FDA Clears IND for IKS014 HER2-Targeted ADC, Enabling US Clinical Trial Expansion

Oncology
  • The FDA has approved Iksuda Therapeutics' IND application for IKS014, a HER2-targeted antibody drug conjugate, allowing expansion of ongoing Phase 1 clinical trials to include US sites alongside existing locations in Australia, New Zealand, and Singapore.

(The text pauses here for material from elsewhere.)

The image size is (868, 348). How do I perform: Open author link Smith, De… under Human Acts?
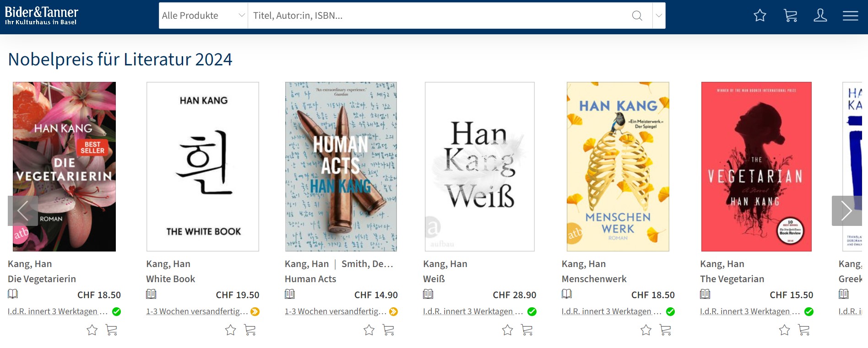click(367, 264)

  • Preliminary clinical data from the dose-escalation study demonstrates promising activity across multiple solid tumor types including breast, ovarian, gallbladder, and esophageal cancers, with notable efficacy in patients who relapsed after prior Enhertu treatment.

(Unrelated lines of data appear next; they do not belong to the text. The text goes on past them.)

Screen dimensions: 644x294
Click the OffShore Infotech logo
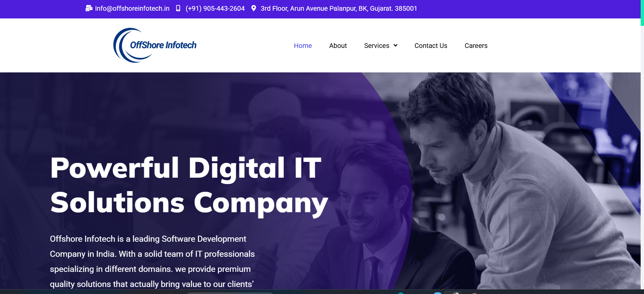tap(155, 45)
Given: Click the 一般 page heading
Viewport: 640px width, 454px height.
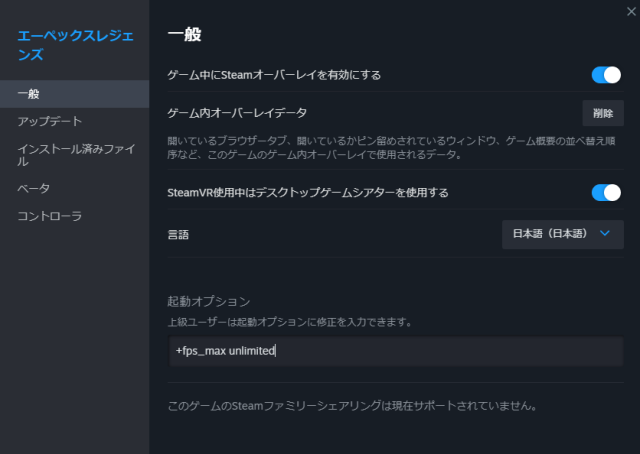Looking at the screenshot, I should tap(184, 35).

  • The Phase 1 trial is nearing completion of its dose-escalation phase and will proceed to expansion cohorts targeting HER2-positive breast cancer patients refractory to Enhertu, HER2-low breast cancer patients, and HER2-positive gastric cancer patients.
  • IKS014 utilizes a tumor-selective payload release mechanism with monomethyl auristatin F (MMAF) and showed impressive preclinical activity in both high- and low-HER2 expressing tumors with a favorable therapeutic index.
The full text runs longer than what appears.